Cornerstone: Quotas For Women On Boards: A Risky Game

In Chile, only 16.6% of companies have one or more women on their boards of directors. It is a modest figure, but by no means unusual. In Latin America, both Peru and Argentina have lower representation and worldwide, believe it or not, that figure actually gets us into the Top 10 – just behind the USA. These figures comes from a 2013 survey by EY, the global conglomeration of Ernst & Young companies. The survey placed the worldwide percentage of women on corporate boards at 11%.

Women remain woefully underrepresented but, on the bright side, the global focus on promoting diversity in the workplace is one of the most satisfying developments of the past decade.

So what is working, and how can smart leaders contribute to this evolution?
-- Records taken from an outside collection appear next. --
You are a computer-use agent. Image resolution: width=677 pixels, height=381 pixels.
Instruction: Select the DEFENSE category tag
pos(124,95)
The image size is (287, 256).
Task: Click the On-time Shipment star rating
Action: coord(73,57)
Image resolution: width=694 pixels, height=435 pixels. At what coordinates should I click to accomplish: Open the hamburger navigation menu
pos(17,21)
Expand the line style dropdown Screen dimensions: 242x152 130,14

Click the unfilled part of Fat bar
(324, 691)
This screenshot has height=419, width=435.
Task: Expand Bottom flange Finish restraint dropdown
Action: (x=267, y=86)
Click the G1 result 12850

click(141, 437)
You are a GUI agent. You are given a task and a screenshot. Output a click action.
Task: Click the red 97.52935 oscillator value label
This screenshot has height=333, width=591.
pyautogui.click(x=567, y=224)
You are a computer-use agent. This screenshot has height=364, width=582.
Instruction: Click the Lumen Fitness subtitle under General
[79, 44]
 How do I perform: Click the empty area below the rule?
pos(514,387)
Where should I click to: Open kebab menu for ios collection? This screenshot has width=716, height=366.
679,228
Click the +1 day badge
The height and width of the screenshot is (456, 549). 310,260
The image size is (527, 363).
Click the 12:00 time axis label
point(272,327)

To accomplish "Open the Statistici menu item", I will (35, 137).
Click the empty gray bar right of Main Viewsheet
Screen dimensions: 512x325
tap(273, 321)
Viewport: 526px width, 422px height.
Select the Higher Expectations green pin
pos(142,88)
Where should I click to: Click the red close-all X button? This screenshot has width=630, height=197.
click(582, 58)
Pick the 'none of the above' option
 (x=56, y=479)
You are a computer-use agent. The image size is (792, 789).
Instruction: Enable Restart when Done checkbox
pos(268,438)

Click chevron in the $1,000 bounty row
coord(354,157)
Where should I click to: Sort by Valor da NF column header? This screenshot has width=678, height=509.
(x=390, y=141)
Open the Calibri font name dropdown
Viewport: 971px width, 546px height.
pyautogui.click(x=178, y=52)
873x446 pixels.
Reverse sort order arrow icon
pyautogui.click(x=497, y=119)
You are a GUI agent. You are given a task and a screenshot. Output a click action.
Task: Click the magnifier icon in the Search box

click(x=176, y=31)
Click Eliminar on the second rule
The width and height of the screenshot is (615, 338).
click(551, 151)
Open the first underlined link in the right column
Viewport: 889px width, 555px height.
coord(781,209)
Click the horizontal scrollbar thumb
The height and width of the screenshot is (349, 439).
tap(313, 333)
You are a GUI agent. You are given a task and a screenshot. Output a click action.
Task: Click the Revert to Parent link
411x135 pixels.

More than 20 countries have set quotas, led by Norway, which established a 40% quota back in 2003 when they were at 9%. They reached their goal in 10 years but it comes with a stiff price. Failure to maintain the 40% can lead to the dissolution of the company.

A 2007 survey by McKinsey found that 89 European-listed companies with the highest proportions of women in management and on the board outperformed industry averages by 10% in ROE, 48% higher EBIT and 1.7 times the stock price growth. While the absence of women is very much a cultural issue, it is clear the argument to reverse that is an economic one.